*YOUR GOAL:* Return all of the entries below unchanged, line for line.

Data extracted from a collection
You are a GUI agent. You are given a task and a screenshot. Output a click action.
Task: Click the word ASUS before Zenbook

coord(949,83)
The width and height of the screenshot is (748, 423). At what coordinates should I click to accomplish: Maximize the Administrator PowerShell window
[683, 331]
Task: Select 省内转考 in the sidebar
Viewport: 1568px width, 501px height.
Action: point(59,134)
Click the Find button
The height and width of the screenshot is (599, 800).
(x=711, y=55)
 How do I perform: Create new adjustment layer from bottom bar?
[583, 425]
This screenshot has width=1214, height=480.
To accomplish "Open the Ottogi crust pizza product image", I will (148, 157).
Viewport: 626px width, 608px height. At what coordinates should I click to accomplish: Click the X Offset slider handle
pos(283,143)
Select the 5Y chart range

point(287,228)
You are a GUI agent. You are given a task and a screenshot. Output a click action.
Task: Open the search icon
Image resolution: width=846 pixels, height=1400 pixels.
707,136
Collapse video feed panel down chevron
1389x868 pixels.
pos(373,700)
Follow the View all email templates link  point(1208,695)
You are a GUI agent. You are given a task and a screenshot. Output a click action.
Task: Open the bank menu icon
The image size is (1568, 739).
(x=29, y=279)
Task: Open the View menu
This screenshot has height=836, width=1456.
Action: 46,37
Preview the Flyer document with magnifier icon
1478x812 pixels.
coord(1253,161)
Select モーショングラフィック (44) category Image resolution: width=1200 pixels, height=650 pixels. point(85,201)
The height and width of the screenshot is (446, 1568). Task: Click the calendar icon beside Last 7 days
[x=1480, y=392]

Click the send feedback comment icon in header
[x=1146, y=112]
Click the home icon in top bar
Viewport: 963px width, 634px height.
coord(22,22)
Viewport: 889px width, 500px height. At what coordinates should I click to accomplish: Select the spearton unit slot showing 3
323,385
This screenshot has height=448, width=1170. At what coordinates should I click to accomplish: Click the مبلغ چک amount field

*SOLUTION TO THE PROBLEM:*
You are a GUI agent. You are given a task and a screenshot. Output a click action.
Task: Click the word ASUS before Zenbook

coord(949,83)
The width and height of the screenshot is (748, 423). At what coordinates should I click to accomplish: Maximize the Administrator PowerShell window
[683, 331]
Task: Select 省内转考 in the sidebar
Viewport: 1568px width, 501px height.
Action: point(59,134)
Click the Find button
The height and width of the screenshot is (599, 800).
(x=711, y=55)
 How do I perform: Create new adjustment layer from bottom bar?
[583, 425]
This screenshot has width=1214, height=480.
To accomplish "Open the Ottogi crust pizza product image", I will (148, 157).
Viewport: 626px width, 608px height. At what coordinates should I click to accomplish: Click the X Offset slider handle
pos(283,143)
Select the 5Y chart range

point(287,228)
You are a GUI agent. You are given a task and a screenshot. Output a click action.
Task: Open the search icon
Image resolution: width=846 pixels, height=1400 pixels.
707,136
Collapse video feed panel down chevron
1389x868 pixels.
pos(373,700)
Follow the View all email templates link  point(1208,695)
You are a GUI agent. You are given a task and a screenshot. Output a click action.
Task: Open the bank menu icon
The image size is (1568, 739).
(x=29, y=279)
Task: Open the View menu
This screenshot has height=836, width=1456.
Action: 46,37
Preview the Flyer document with magnifier icon
1478x812 pixels.
coord(1253,161)
Select モーショングラフィック (44) category Image resolution: width=1200 pixels, height=650 pixels. point(85,201)
The height and width of the screenshot is (446, 1568). Task: Click the calendar icon beside Last 7 days
[x=1480, y=392]

Click the send feedback comment icon in header
[x=1146, y=112]
Click the home icon in top bar
Viewport: 963px width, 634px height.
coord(22,22)
Viewport: 889px width, 500px height. At what coordinates should I click to accomplish: Select the spearton unit slot showing 3
323,385
This screenshot has height=448, width=1170. At what coordinates should I click to accomplish: Click the مبلغ چک amount field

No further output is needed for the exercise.